The shopbot is surprisingly easy to setup for 3-axis milling. Using Partworks 3D and the few-step tutorial online, it was pretty much a no-brainer and the only kink in the road was tricking the software a bit by telling it my material was half its size so I could do a double-sided mold on the same block.
It was super painless and simple and the only new move is to re-zero halfway up the y-axis after the first mold and then bandsaw the two halves apart.
The wax molds came out beautifully. I was initially worried the ball-tip bit we used would smooth out my nice angular geometry but it didn't at all. Because space was tight, I ended up blowing out a few walls of the mold but after taping a few pieces of acrylic to the sides we were good as new.
The casting room was freezing, which is why I suspect the oomoo silicone mold took 3x the stated 75min curing time to actually stiffen.
Initially I wanted to put registration marks in to help line up my parts but I ran out of space and the oomoo was still too soft to machine reliably, so I just went ahead and dove into pouring each half separately.

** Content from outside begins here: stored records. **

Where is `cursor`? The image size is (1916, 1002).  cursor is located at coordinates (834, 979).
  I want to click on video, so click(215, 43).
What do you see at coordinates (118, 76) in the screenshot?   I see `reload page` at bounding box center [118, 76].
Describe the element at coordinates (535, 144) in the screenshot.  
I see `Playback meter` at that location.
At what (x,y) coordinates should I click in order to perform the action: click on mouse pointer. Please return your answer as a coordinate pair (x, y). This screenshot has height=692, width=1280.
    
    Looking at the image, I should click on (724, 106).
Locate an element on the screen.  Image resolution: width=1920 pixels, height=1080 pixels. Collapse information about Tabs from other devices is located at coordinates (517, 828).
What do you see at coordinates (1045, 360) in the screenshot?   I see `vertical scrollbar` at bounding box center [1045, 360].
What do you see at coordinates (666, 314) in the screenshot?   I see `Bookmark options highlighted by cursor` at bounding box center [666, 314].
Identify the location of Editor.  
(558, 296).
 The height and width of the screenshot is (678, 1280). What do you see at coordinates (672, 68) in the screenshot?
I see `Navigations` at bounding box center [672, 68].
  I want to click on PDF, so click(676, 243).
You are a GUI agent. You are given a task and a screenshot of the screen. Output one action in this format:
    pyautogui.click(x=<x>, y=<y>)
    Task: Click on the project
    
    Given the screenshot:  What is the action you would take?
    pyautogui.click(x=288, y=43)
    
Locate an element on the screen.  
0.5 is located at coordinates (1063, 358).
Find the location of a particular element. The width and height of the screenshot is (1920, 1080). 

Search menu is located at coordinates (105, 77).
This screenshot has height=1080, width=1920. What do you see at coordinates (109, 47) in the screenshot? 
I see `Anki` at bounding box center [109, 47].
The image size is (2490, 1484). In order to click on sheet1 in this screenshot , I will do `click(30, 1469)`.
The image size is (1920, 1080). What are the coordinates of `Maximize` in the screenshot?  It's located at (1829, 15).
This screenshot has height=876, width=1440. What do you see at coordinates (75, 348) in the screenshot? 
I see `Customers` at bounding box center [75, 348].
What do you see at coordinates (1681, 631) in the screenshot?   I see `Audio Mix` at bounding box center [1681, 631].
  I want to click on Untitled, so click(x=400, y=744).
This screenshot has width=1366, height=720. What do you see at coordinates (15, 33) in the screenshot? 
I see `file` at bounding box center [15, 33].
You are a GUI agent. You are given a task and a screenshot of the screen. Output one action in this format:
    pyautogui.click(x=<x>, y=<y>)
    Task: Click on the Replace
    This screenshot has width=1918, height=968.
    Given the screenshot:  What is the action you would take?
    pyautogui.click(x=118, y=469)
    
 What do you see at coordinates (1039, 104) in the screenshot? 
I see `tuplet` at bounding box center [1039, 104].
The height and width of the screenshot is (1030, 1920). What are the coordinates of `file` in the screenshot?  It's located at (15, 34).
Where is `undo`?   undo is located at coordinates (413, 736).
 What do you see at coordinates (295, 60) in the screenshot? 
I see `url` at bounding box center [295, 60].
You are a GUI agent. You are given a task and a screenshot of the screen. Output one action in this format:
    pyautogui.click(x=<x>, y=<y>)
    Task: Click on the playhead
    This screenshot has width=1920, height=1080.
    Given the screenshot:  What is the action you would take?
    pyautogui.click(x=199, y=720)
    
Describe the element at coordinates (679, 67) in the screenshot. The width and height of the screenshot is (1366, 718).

Sam had brought in some really great Smooth-On urethane plastic and black and white dyes to play with so I opted for black. The pot-life is only 2 minutes so I had to work quick in mixing in pouring.
The cast parts came out amazing and still thin enough to glue back-to-back without much trouble. I did have to go in with a sharp knife and cut out the outline as well as re-punch the holes for the wheels' forks.
Plastiweld didn't seem to bond this material at all but Leigh had some super glue that (predictably) worked well and once the whole chasis was patched up, I laser-cut some press-fit forks for the wheels (a mess of undercuts made this impossible to do in the two molds without flattening a side).
A touch of WD-40 on the shaft bearings and now this thing zips along my desk!